C’est un avertissement.
On aimerait croire que l’antisémitisme appartient au passé, qu’il est le vestige d’un autre siècle, d’une autre Europe, d’une autre folie. On aimerait penser que nos sociétés modernes, éduquées, multiculturelles, ont appris de l’Histoire. Et pourtant, Sydney vient nous rappeler une vérité brutale : l’antisémitisme n’a jamais disparu. Il change simplement de visage, de langage et de décor.
Ce qui s’est passé à Sydney n’est pas un acte isolé. Ce n’est pas une “tension”, ni un “incident”, ni une “confusion”. C’est une attaque ciblée, motivée par la haine du Juif, pure et simple. Et lorsqu’un Juif est agressé à Sydney, à Paris, à Bruxelles ou à Jérusalem, ce n’est jamais un problème local. C’est un problème mondial.
L’antisémitisme commence toujours par des mots, des slogans, des accusations banalisées. Il se nourrit du silence, de la relativisation, de l’excuse permanente. Puis un jour, il passe à l’acte. Et à chaque fois, on feint la surprise. À chaque fois, on promet que “ce sera la dernière”.

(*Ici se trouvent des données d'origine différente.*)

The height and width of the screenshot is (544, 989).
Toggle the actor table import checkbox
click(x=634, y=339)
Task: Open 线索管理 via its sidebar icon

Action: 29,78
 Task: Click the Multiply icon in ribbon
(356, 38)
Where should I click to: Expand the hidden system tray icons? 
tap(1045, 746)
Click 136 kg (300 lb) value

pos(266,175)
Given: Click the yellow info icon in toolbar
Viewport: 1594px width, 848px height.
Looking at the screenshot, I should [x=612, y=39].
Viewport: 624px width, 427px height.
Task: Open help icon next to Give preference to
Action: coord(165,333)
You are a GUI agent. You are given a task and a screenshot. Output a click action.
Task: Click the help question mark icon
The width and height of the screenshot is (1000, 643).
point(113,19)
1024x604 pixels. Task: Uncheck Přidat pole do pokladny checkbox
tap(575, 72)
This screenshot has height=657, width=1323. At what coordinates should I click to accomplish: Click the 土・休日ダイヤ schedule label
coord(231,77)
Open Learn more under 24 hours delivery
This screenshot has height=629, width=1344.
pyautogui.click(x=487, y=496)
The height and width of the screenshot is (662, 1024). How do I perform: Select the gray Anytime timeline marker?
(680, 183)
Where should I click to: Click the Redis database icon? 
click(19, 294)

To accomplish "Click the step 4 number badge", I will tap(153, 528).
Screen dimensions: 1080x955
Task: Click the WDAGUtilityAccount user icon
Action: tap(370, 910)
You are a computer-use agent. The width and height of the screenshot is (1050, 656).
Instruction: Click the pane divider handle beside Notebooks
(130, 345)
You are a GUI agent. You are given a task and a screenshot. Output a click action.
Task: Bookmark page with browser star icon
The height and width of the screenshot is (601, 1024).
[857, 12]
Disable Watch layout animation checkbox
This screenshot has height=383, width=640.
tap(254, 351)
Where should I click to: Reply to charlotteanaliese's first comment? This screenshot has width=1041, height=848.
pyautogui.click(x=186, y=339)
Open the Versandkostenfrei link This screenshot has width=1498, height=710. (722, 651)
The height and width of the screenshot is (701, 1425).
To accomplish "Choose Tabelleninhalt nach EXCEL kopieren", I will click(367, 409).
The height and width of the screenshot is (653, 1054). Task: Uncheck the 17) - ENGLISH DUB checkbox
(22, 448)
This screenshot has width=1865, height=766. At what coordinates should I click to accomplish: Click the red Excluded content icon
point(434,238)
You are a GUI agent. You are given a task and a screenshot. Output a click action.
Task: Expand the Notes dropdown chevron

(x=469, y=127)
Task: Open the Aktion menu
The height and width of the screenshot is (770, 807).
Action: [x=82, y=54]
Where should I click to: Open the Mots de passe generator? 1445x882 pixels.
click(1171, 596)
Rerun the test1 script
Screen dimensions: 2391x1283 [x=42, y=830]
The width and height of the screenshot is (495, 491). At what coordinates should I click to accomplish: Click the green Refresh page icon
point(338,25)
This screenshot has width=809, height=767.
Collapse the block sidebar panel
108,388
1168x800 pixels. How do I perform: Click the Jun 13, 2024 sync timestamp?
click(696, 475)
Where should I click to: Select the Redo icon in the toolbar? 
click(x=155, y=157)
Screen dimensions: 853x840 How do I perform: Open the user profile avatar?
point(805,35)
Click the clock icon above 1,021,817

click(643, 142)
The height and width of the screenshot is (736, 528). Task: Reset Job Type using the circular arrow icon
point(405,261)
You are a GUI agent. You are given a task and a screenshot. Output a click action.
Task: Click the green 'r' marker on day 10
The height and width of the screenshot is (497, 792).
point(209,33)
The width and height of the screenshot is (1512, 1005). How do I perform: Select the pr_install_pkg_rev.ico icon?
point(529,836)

Mais l’Histoire nous a appris une chose essentielle : ce n’est jamais la dernière, tant que l’on refuse de nommer le mal pour ce qu’il est.
Dénoncer l’antisémitisme, ce n’est pas faire de la politique. Ce n’est pas défendre un camp. C’est défendre une valeur fondamentale : le droit de vivre sans être ciblé pour ce que l’on est.
Sydney n’est pas loin. Sydney, c’est ici.
La question n’est plus de savoir si l’antisémitisme progresse,
mais qui aura le courage de ne plus se taire.